Cassandra is something of a misanthrope; she doesn't like the daughter-in-law who brings LSD and marijuana to her in the hospital, is bitter about her father, and was relieved when her biological daughter moved to New Jersey to live with Cassandra's ex-husband after their divorce.  When she considers her will she expresses a wish to leave her money (she is a millionaire) to the government instead of her family!  Egads!  Often she pretends to be asleep in order to get rid of her visitors.

Cassandra also has contempt for the reading public.  Under one name she writes spectacularly successful gothic romances (that is where she got her millions) which she herself considers silly, and under another she writes didactic detective novels which were never profitable and tend to not stay in print very long.  It is these mysteries, the product of research and her legitimate interests and feelings, which she considers "her" books.

By the end of the story Cassandra has had a sort of revelation.  Thanks largely to her conversations with a rabbi who started his career as a psychoanalyst and has been telling her lies to make her feel better, Cassandra realizes that what people want is to be lied to, to be deceived.  She begins enthusiastically expressing insincere affection for her father, her numerous ex-husbands, and everybody else.  The story ends right before Cassandra is about to try her loving lies on her most perceptive relative, her daughter.

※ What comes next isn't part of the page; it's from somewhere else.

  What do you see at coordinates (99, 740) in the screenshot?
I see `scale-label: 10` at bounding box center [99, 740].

This is a well-written story about fiction and its value.  People do not want too much contact with the horrible reality that is life, Disch is apparently saying; people crave fiction, which is essentially lies.  As usual, Disch's fine style and his economical way of developing the characters and their interactions makes the story a good read.

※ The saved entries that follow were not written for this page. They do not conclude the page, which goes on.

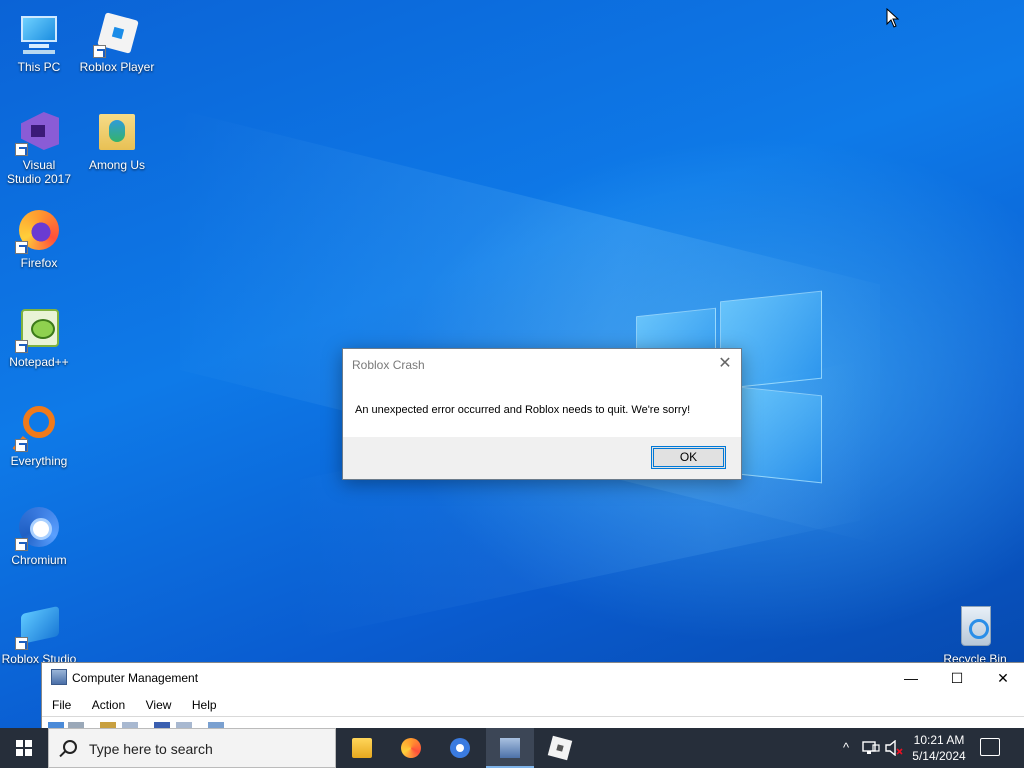 Image resolution: width=1024 pixels, height=768 pixels. Describe the element at coordinates (542, 458) in the screenshot. I see `dialog-button-bar: OK` at that location. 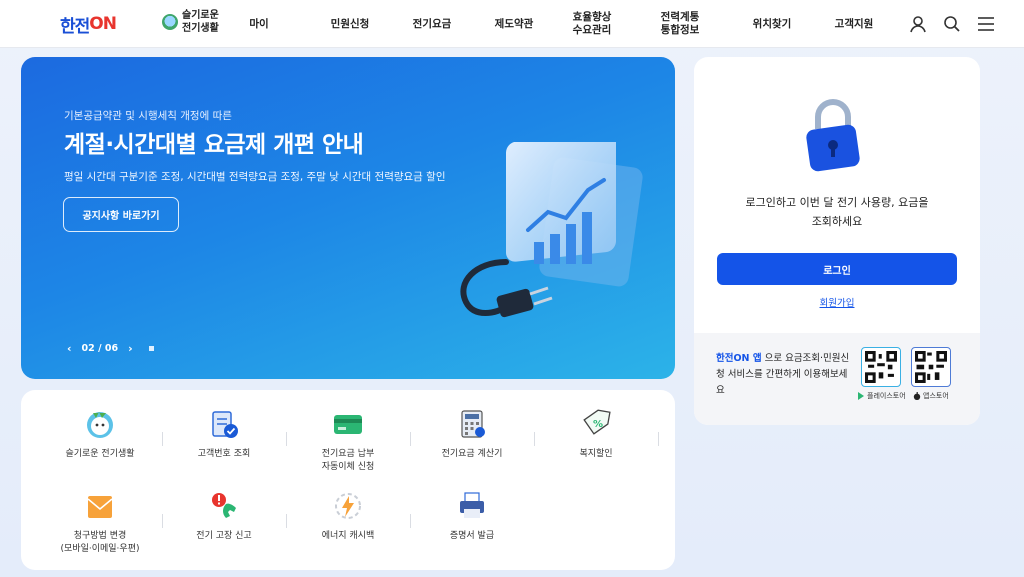 What do you see at coordinates (784, 375) in the screenshot?
I see `app-promo-text: 한전ON 앱 으로 요금조회·민원신청 서비스를 간편하게 이용해보세요` at bounding box center [784, 375].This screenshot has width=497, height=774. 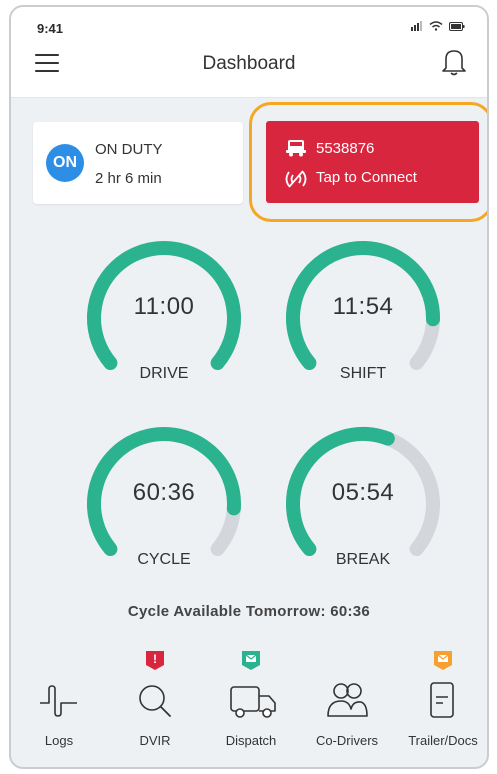 I want to click on nav-logs: Logs, so click(x=59, y=697).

"Getting into Death" is about fiction and what it is for, and so is an essay written by Disch in 1975 that is included in an appendix to Fundamental Disch, "The Uses of Fiction: A Theory."  In my peregrinations around the web over the years I have gotten the vague impression that many SF fans have it in for Disch.  Disch's iconoclastic criticism, I suspect, is the source of some of this ill-feeling, and I think "The Uses of Fiction: A Theory" is a good example of the kind of criticism that might generate animus among genre readers. 

In "The Uses of Fiction: A Theory" Disch suggests that people read genre fiction because of its sameness, that when we buy a western or mystery or SF book we know what to expect and we buy it to fill a particular need.  He compares a predilection for genre fiction to sexual perversion -- a love of genre fiction is a sign of arrested development!  A successful adult will not read genre fiction, because his life satisfies him.

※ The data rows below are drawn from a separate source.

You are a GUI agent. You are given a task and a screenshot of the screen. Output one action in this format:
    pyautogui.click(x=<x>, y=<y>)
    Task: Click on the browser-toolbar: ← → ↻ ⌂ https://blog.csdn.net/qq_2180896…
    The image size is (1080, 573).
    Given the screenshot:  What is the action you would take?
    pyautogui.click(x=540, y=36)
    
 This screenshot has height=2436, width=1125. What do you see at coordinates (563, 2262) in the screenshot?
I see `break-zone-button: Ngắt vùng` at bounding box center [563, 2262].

Disch provides examples of what sort of people buy what sort of genre fiction.  Science fiction readers, he says, are smart youngsters and "a particular kind of retarded adult" who worship intelligence and science.  Ouch!

As for mainstream fiction, Disch theorizes that it trains people in how to act, forms their taste and speech patterns.  How do we learn how to attract members of the opposite sex, how to defer to bosses without losing our self respect, and how to manage subordinates without becoming ogres?  Through observing lovers and workers in fiction.

I actually think this is a strong and interesting theory, but you can see why it might piss off SF fans.


So, Thomas M. Disch, and the collection Fundamental Disch, get the MPorcius Seal of Approval.  I'm glad I bought mine long ago; I'm too cheap to pay most of the prices I'm seeing online today!